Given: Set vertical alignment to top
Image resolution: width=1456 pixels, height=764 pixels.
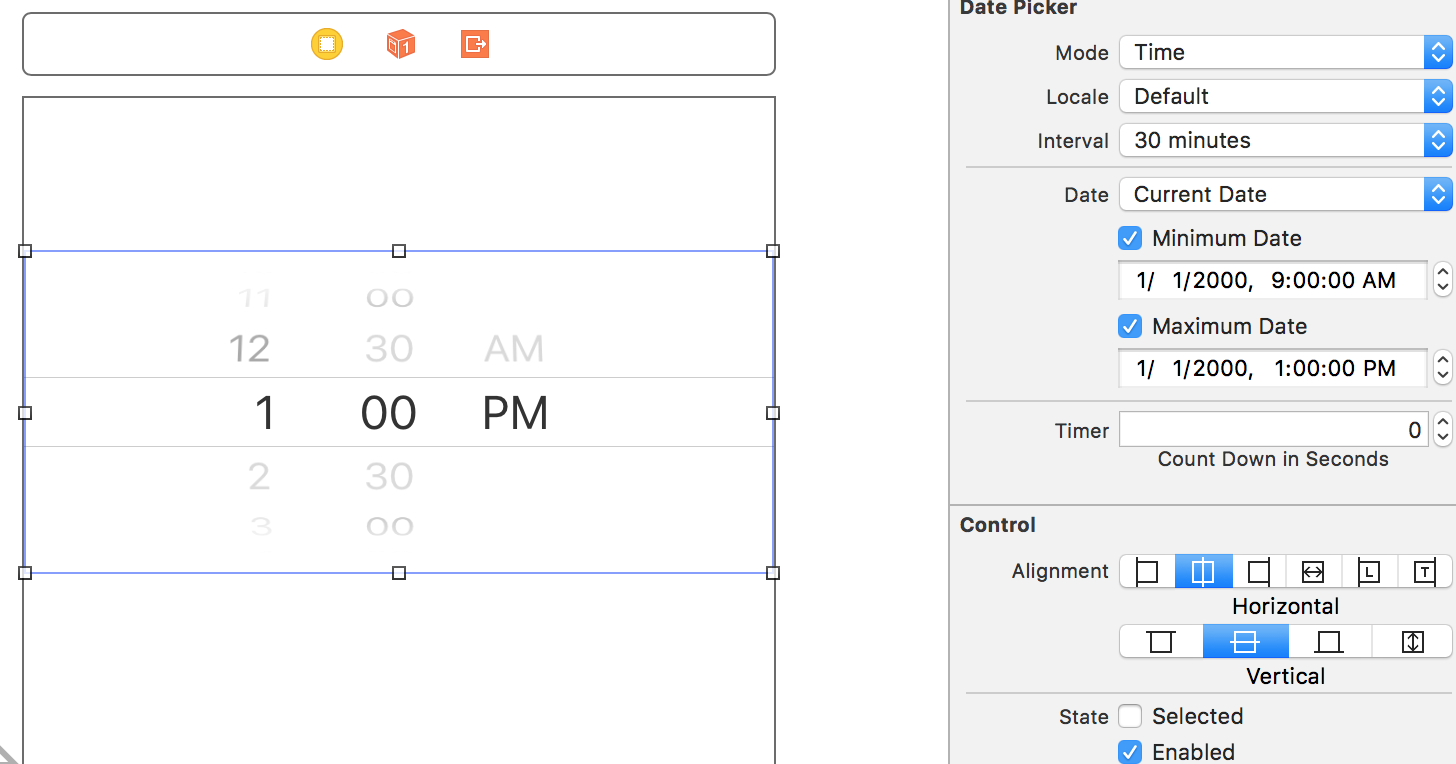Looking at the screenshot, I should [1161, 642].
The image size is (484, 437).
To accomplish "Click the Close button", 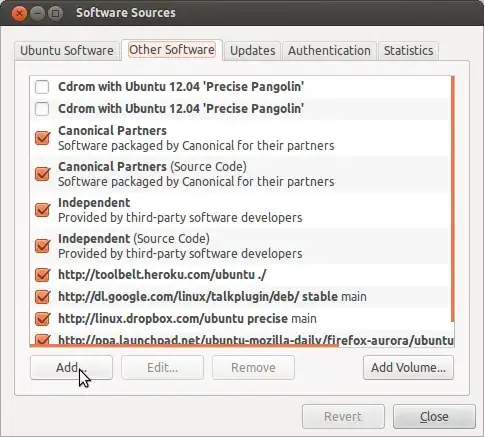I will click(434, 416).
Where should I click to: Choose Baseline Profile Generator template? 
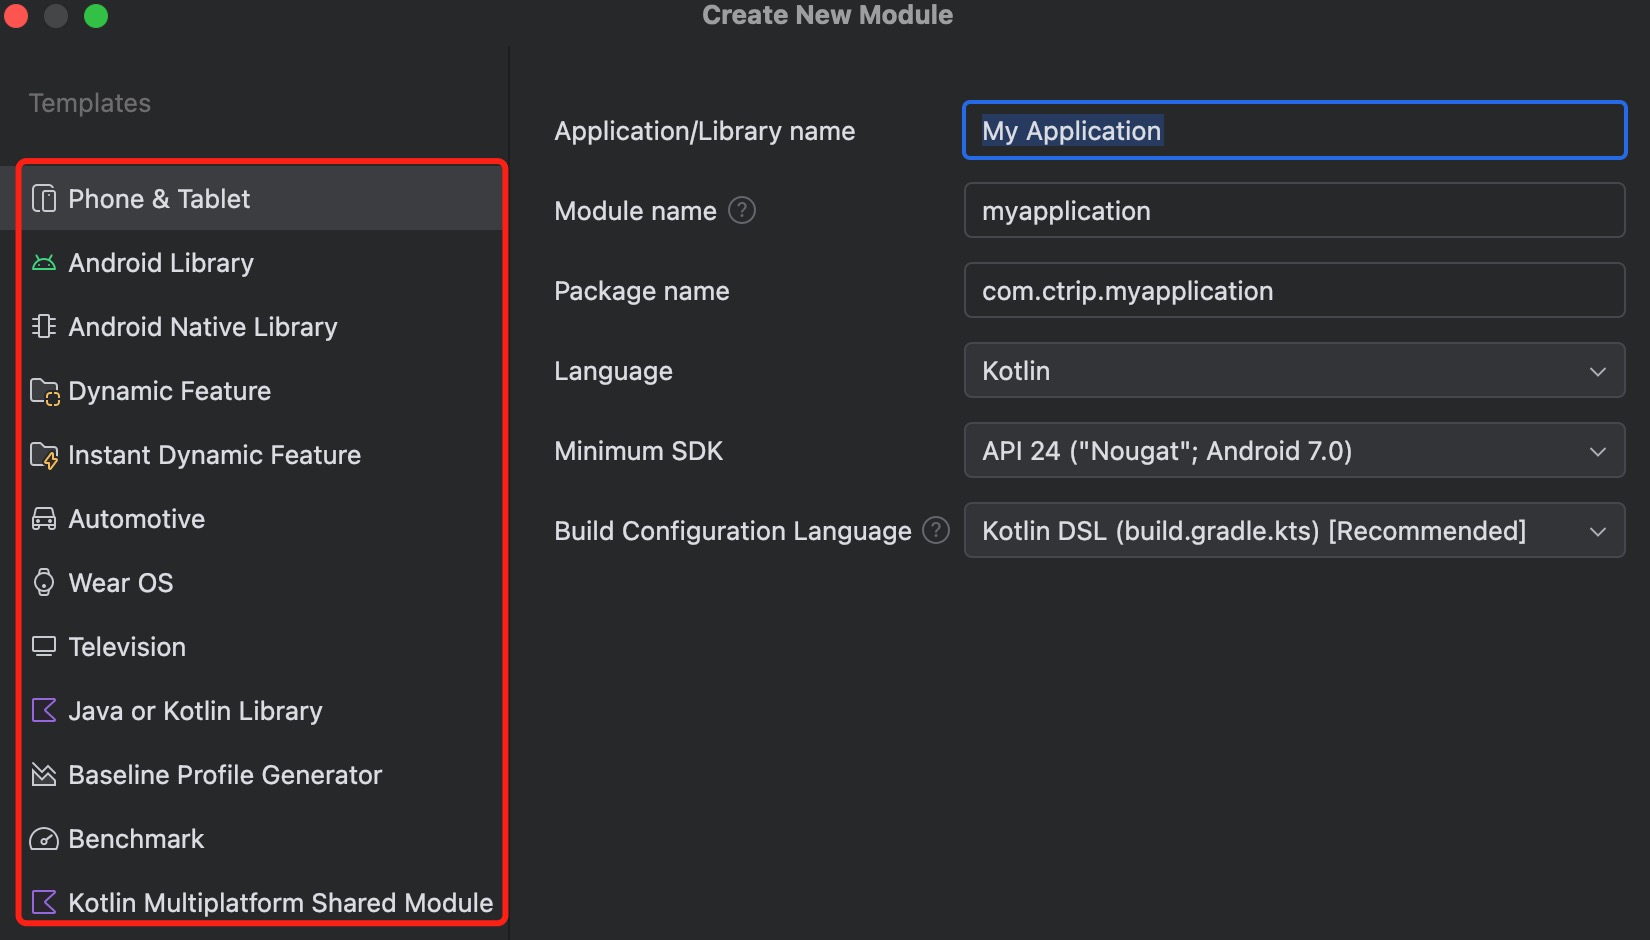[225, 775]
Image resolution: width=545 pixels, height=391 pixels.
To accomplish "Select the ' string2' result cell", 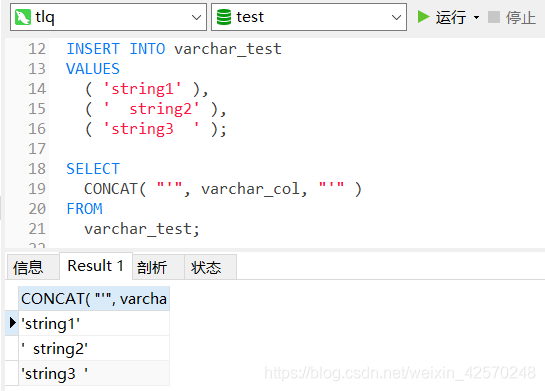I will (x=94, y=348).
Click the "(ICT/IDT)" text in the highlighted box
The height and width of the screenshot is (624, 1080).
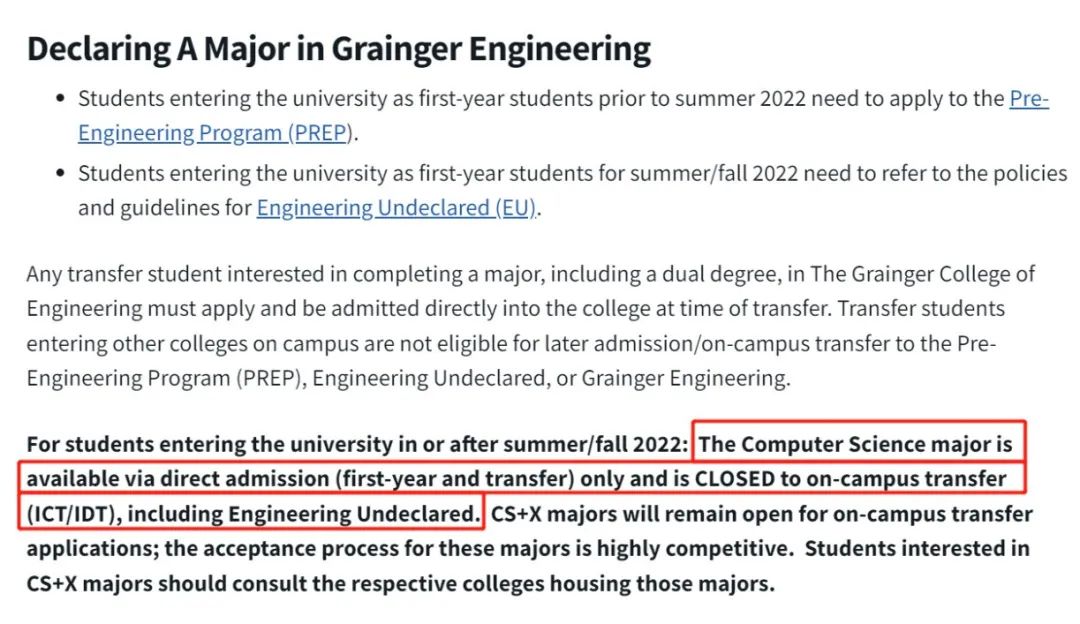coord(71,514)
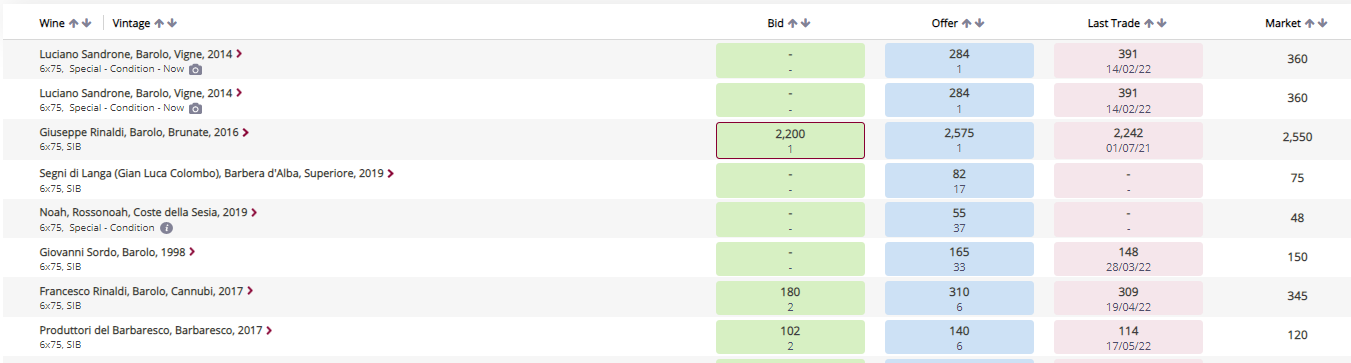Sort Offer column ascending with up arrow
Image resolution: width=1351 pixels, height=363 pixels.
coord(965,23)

■ EXERCISE PROMPT
Reproduce the listing above from the line that contains "the highlighted box" through its final line, exactly and with nothing added. Omit the images.

■ WRITTEN SOLUTION
Click the "(ICT/IDT)" text in the highlighted box
The height and width of the screenshot is (624, 1080).
coord(71,514)
Sort Offer column ascending with up arrow
Image resolution: width=1351 pixels, height=363 pixels.
coord(965,23)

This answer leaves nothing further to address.